NVIDIA scheduled Rubin Ultra for the second half of 2027, one year after the base Rubin platform's 2026 launch and one year before the Feynman architecture targeted for 2028.[1][2][6] This places it squarely within the annual "tick-tock" rhythm NVIDIA adopted after Blackwell, in which a new architecture is followed by an Ultra refresh before the next architecture arrives.
The significance of Rubin Ultra lies less in any single specification than in the scale of the system NVIDIA proposed around it.

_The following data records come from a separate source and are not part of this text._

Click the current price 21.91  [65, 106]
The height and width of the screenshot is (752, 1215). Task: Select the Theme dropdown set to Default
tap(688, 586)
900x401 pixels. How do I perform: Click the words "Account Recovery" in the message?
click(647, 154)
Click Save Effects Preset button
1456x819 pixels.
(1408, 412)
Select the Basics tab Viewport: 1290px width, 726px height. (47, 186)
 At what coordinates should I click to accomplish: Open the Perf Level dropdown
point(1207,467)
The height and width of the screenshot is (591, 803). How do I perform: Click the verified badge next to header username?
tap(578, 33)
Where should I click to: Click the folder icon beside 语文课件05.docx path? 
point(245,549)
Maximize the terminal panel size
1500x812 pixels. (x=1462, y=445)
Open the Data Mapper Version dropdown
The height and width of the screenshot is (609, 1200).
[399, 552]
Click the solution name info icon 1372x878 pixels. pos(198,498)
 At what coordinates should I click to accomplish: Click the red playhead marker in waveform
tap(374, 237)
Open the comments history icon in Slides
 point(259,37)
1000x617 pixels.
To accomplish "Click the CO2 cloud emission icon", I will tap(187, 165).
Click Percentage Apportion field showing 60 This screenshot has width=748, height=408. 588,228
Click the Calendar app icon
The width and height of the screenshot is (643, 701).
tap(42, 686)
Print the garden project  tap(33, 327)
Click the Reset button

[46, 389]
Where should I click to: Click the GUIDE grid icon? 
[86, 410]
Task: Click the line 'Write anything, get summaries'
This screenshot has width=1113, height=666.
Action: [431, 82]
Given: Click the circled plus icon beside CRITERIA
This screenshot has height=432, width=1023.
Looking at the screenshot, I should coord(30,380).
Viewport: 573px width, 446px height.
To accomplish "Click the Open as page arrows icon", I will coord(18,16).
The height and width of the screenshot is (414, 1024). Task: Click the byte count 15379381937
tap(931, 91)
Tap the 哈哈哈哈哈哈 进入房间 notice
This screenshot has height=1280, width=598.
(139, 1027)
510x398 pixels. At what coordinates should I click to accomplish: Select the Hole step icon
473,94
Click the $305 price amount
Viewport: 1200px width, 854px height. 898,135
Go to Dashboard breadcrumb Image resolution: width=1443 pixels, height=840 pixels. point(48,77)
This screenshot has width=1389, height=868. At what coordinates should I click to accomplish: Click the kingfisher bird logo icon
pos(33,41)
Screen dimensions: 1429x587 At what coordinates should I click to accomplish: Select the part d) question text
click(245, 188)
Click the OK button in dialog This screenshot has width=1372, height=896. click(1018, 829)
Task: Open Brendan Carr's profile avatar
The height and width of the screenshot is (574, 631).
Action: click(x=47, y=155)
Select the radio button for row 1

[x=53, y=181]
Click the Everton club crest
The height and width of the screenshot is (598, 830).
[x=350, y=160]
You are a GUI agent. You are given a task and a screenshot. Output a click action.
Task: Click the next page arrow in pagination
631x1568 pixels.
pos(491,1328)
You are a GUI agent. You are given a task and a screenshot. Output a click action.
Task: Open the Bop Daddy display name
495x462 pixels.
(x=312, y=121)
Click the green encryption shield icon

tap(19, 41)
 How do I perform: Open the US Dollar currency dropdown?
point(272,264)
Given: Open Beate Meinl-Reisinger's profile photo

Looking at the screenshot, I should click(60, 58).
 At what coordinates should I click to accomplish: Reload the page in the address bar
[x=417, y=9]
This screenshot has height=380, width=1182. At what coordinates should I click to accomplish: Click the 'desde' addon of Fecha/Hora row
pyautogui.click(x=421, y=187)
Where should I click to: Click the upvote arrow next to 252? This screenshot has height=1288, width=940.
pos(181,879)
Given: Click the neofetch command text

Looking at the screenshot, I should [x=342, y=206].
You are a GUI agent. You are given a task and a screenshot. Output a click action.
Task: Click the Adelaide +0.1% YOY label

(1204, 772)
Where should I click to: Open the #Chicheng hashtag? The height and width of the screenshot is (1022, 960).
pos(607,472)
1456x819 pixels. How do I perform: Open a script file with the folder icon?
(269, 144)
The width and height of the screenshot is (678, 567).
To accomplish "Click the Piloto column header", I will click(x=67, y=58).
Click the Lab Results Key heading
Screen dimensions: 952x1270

By counting reticle-sized dies as GPUs, moving to four dies per package, adopting roughly a terabyte of HBM4e per package, and binding 576 dies into one NVLink domain inside a 600-kilowatt Kyber rack, NVIDIA signaled a continued push toward ever-larger single-image AI computers optimized for large-scale reasoning and training workloads.[3][4][6] The accompanying jump in rack power, from the low hundreds of kilowatts toward 600 kilowatts, and the shift to an 800-volt power architecture and a copper midplane, also reflect the data-center facility changes NVIDIA expects its largest customers to undertake to host these systems.[3][5] Because the platform remained a roadmap item rather than shipping hardware as of its 2025 disclosure, its final specifications and exact availability could differ from the figures NVIDIA presented at GTC 2025.